おかげさまで満1年



 思えば重い腰を上げて、気乗りしないままにこのブログを立ち上げたのは、昨年の12月23日、すなわちちょうど1年前の今日のことであった。このブログは今日で満1周年を迎えた(最初に断ってある通り、それ以前の記事はすべて過去の「月曜プリント」の記事を起こしたものである)。

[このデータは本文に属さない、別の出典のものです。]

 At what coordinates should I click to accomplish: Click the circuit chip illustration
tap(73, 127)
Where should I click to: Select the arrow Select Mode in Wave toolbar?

 当初からあまり私の趣味ではないなぁ、と思っていたにもかかわらず、数えてみれば、この1年間に139、つまりは三日に1回を超えるペースで記事を書いてきたのだから、我ながら感心する。しかも、「紙」という枠が無くなったために、字数はどんどん増えた(これは内容が豊かになったというのではなく、推敲が甘くなっただけかも知れないので、必ずしもよいことではない)。もちろん、そうなってしまったのは、4月に水産高校に異動し、「月曜プリント」を出すきっかけが無くなってしまったからである。生徒は目の前にいて、5つの教室に授業のために出入りしているのだが、今まで「月曜プリント」を配っていた生徒と、日本語能力や興味関心といった文化的背景があまりにも異なるので、頭の切り替えが出来ず、意欲を持つことも出来なかったのである。結果として、その時その時の生活記録や、自分の思いを整理しておいた方が良いという気持ちが、私をこのブログに向わせることになった。

 せっせと書いては来たものの、誰が読んでいるかも、何人の人が目を通したのかも分からない。書くことは「自己満足」に過ぎない。

 このようなメディアは、機能的であるけれども、私はやはりいいとは思わない。電子媒体などというものは、機械が壊れればそれで終わり。いわば、空中の楼閣とも言うべきもので、実体がなく、存在感もない軽薄なものであるような気がする。その点、今にして思えば、手書きの「月曜プリント」こそはその正反対の存在であった。「月曜プリント」からこのブログへの転身は、ある意味で、現代の文明の姿を象徴する。紙という実体があって、パラパラそれをめくりながら、いろいろと思い巡らせることには情緒がある。その情緒的価値を侮ってはいけない。

 このブログは、やがて紙媒体に整理されるべき文章の下書きであると考えたい。しかし、自分の考え方は日々変化するし、書籍化する値打ちのある質の高い文章がそうそうあるとも思えない。内容に一貫性もない。いずれ私が死んだら、妻はこのブログを閉鎖する手続きも忘れて放置するだろうから、廃棄された人工衛星が宇宙空間を漂い続ける如く、更新されない期間が長すぎることによってプロバイダーが削除しない限り、主を離れて存在だけは続けることになる。まあ、それがオチであろう。

 何が言いたいのかよく分からない文章であるが、ともかく、読んでくださっていた方は、1年間ありがとうございました。